By GetRighted Legal Research TeamLast updated July 2026

Summary

Where a motorist makes a genuine attempt to pay but is prevented by a fault in the operator's payment system, the charge has no basis. The BPA Code requires operators to provide reasonable means to pay. The Consumer Rights Act 2015, Section 49, requires services to be performed with reasonable care and skill — a broken payment machine or crashing app is a failure to provide the contracted service. This defense applies to BPA, IPC, and council operators. Success rate is approximately 65% where contemporaneous evidence of the payment attempt exists.

Legal Basis

Consumer Rights Act 2015, Section 49: 'Every contract to supply a service is to be treated as including a term that the trader must perform the service with reasonable care and skill.' BPA Code of Practice: operator must provide reasonable means to pay. Applied to parking: where the operator provides a payment mechanism that fails to function, or provides no alternative payment method, the consumer cannot be penalised for failing to comply with terms the operator itself prevented compliance with.

When This Defense Applies

This defense applies when: a pay-and-display machine showed an out-of-order notice or failed to accept payment; a parking app crashed, timed out, or showed a payment error at the time of parking; the payment card reader was inoperable and no alternative method was offered; mobile signal was insufficient to use an app-only payment system with no fallback. The defense is strongest where you have contemporaneous evidence — a screenshot of the app error, a bank statement showing an attempted transaction that was declined, or a photo of the out-of-order notice.

Evidence Required

Collect as much of the following as possible:

  • Screenshot of payment app showing error message or failed transaction attempt, with timestamp
  • Bank or credit card statement showing attempted payment or declined transaction at the location and time
  • Photo of out-of-order notice on machine, with timestamp if possible
  • Phone screenshot of app transaction history showing the attempt
  • Evidence that alternative payment methods (if any) were also unavailable

Win Rate

Approximately 65% success rate where contemporaneous evidence of a genuine payment attempt is available. Without supporting evidence the defense is weaker — a bare assertion that the machine was broken carries less weight than timestamped photographic evidence.

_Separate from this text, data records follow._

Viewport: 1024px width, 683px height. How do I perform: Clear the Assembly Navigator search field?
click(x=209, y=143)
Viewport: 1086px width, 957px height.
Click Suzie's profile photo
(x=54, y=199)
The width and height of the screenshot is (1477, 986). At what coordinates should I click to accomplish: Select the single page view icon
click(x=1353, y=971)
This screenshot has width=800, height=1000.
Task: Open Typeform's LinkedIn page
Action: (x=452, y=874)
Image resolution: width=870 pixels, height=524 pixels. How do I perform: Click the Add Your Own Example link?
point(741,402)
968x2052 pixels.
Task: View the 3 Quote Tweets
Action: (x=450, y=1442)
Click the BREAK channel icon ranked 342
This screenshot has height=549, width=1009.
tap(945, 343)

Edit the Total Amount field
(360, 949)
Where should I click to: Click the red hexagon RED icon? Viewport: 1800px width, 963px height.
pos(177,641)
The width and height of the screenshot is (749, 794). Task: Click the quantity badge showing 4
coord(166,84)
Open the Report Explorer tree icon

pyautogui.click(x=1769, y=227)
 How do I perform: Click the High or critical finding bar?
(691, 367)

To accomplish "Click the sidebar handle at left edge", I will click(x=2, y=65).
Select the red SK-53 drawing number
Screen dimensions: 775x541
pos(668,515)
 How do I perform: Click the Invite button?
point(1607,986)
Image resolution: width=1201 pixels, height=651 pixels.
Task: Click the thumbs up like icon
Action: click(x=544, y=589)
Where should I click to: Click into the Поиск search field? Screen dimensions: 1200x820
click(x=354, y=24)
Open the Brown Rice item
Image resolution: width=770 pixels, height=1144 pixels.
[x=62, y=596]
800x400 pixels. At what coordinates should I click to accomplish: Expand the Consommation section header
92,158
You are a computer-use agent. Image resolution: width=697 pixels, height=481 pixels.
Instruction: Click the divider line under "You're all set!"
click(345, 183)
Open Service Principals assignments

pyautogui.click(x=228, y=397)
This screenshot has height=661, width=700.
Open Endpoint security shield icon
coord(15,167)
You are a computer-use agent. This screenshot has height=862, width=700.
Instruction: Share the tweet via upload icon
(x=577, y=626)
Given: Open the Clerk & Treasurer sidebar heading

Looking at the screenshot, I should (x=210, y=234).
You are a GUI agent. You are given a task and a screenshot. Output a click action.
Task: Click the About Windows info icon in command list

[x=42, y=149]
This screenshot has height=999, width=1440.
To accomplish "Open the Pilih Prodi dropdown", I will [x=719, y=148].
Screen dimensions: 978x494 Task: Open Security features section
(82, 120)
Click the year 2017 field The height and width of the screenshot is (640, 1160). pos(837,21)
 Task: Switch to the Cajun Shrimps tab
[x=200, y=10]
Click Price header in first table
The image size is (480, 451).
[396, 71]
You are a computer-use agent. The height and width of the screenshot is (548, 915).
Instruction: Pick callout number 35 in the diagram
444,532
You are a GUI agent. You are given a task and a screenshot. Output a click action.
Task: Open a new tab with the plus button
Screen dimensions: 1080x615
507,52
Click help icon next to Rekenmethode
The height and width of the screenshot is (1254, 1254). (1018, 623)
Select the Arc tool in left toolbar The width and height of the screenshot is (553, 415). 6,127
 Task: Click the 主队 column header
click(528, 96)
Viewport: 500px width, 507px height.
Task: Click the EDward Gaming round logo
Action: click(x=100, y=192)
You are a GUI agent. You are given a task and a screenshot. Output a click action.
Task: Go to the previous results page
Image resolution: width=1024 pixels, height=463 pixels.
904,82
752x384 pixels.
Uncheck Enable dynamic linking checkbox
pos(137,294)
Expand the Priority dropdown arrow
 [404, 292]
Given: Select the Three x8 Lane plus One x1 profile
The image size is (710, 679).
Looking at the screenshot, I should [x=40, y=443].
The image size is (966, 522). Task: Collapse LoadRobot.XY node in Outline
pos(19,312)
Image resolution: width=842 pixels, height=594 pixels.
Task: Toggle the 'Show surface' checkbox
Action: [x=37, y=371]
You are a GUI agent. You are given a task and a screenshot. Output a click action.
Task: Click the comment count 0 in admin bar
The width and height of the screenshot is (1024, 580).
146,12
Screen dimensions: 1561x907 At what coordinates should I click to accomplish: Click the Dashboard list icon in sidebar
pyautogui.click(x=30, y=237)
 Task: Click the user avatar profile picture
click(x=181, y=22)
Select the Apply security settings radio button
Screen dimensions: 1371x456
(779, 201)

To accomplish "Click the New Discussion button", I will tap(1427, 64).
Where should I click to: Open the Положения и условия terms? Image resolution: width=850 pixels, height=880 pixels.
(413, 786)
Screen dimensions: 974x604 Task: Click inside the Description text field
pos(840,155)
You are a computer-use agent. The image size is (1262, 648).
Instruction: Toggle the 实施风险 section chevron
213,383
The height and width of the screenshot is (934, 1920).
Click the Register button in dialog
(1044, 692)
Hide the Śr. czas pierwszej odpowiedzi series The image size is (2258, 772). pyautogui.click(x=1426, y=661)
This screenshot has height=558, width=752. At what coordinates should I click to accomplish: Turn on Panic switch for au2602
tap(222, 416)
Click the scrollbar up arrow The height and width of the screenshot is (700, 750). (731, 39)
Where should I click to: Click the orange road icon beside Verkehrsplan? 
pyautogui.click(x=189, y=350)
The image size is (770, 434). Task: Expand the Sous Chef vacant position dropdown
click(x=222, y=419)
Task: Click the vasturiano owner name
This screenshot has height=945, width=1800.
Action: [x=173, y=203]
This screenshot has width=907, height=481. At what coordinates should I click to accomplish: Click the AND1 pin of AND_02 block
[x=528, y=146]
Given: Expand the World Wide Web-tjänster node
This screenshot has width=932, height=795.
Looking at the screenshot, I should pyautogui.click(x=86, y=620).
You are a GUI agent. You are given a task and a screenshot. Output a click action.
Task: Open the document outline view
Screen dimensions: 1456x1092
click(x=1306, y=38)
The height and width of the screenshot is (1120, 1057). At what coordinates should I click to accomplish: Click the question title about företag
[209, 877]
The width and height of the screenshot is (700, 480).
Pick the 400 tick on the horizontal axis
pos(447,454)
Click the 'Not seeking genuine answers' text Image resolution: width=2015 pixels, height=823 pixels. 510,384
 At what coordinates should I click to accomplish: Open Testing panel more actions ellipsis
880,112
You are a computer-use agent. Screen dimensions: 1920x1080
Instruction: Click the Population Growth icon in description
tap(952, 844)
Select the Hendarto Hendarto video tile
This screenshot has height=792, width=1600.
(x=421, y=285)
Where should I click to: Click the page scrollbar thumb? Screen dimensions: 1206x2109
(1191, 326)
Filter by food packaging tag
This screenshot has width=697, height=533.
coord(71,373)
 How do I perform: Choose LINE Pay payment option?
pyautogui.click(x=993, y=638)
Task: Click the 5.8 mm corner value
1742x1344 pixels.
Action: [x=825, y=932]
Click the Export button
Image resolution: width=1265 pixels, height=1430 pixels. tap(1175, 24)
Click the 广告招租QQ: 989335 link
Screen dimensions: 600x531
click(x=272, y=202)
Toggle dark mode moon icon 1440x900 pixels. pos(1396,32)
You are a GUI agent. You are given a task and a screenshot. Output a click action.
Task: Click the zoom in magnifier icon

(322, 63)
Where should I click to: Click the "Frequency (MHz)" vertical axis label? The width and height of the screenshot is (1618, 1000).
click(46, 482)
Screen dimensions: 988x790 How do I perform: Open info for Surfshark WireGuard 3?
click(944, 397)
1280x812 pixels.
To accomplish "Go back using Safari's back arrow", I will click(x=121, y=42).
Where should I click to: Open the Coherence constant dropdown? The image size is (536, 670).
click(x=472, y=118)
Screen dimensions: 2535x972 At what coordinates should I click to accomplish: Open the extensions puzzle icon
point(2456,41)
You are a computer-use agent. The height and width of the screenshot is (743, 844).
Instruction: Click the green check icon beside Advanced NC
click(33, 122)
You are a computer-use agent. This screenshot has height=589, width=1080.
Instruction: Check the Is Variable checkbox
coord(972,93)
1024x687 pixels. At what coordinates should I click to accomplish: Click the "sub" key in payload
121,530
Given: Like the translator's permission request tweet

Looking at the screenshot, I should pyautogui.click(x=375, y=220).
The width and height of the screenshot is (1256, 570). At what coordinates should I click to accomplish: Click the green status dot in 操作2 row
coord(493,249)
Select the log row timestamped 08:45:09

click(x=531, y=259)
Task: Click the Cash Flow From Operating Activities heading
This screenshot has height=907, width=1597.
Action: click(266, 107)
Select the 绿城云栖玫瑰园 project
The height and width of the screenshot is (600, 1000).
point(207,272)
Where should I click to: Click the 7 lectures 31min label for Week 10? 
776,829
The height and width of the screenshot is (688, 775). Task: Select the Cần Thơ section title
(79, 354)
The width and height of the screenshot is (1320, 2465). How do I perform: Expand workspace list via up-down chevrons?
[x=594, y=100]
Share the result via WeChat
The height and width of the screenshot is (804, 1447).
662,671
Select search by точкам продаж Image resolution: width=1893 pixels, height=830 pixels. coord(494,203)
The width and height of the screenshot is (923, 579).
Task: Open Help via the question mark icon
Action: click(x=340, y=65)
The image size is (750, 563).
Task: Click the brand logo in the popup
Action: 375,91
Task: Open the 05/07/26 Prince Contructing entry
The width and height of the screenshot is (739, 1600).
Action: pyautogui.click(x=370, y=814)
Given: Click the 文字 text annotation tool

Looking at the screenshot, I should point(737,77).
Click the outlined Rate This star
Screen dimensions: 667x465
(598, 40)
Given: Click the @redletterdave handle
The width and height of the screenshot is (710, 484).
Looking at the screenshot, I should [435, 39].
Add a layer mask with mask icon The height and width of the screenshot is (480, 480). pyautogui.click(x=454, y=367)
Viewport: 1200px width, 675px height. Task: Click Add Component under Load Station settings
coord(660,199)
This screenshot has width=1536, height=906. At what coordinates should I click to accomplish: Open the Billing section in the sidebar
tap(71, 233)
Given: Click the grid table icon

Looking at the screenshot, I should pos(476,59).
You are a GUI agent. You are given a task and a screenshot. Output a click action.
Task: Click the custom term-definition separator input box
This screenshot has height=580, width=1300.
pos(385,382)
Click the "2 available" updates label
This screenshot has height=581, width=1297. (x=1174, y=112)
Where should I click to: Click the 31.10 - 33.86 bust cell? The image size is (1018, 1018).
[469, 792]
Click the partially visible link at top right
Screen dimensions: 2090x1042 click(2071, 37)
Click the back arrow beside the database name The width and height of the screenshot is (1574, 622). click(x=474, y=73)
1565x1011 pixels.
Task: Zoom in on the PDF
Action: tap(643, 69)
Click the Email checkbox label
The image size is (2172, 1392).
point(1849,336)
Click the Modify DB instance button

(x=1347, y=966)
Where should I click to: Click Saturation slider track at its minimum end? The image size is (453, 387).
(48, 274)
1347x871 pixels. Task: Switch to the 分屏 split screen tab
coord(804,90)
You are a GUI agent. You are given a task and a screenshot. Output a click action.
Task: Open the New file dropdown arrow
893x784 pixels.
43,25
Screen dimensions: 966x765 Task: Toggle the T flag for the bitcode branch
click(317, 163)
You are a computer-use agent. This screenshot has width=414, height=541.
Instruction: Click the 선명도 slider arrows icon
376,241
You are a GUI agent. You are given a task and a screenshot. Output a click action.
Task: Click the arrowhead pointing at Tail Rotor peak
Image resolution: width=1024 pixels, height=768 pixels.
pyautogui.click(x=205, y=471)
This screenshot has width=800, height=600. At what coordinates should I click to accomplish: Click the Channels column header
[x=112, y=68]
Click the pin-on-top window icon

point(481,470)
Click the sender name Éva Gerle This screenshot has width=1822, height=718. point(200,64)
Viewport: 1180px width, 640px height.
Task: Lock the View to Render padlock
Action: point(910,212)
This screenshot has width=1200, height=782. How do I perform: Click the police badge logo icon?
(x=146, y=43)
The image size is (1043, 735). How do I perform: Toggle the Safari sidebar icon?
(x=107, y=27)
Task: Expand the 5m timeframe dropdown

Operator-Specific Patterns

NCP: Primarily app-based payment (JustPark/NCP app). Relatively responsive to evidence of app failures at POPLA appeals. APCOA: Multiple payment methods available at most sites — check whether all available methods were genuinely unavailable before relying solely on this ground.

Sources

  1. Consumer Rights Act 2015, Section 49
  2. BPA Code of Practice

Frequently Asked Questions

I tried to pay but the app said my card was declined — does that count?
A card decline because of insufficient funds is different from a machine fault. The defense requires that the payment system itself failed — not that your card was declined. If the machine or app was working but your card was declined, this defense does not apply.
I forgot to pay — can I argue the machine was broken after the fact?
A defense of machine fault requires contemporaneous evidence. If there are no records of a payment attempt and no documented evidence of a fault at that time, the defense is unlikely to succeed. Be accurate about what happened.
Does this apply to council pay-and-display machines?
Yes — council PCNs are included. The payment error defense applies under general fairness principles and the Consumer Rights Act regardless of whether the operator is a private company or a local authority. The evidence standard is the same.
What if only one of several machines was broken?
If functioning machines were available nearby, the operator may argue you could have used them. However, if the broken machine was the closest to your space, or if you genuinely did not know others were available, argue the specific circumstances. The BPA Code requires the operator to have provided 'reasonable means to pay' — if the provision was inadequate, that is the operative test.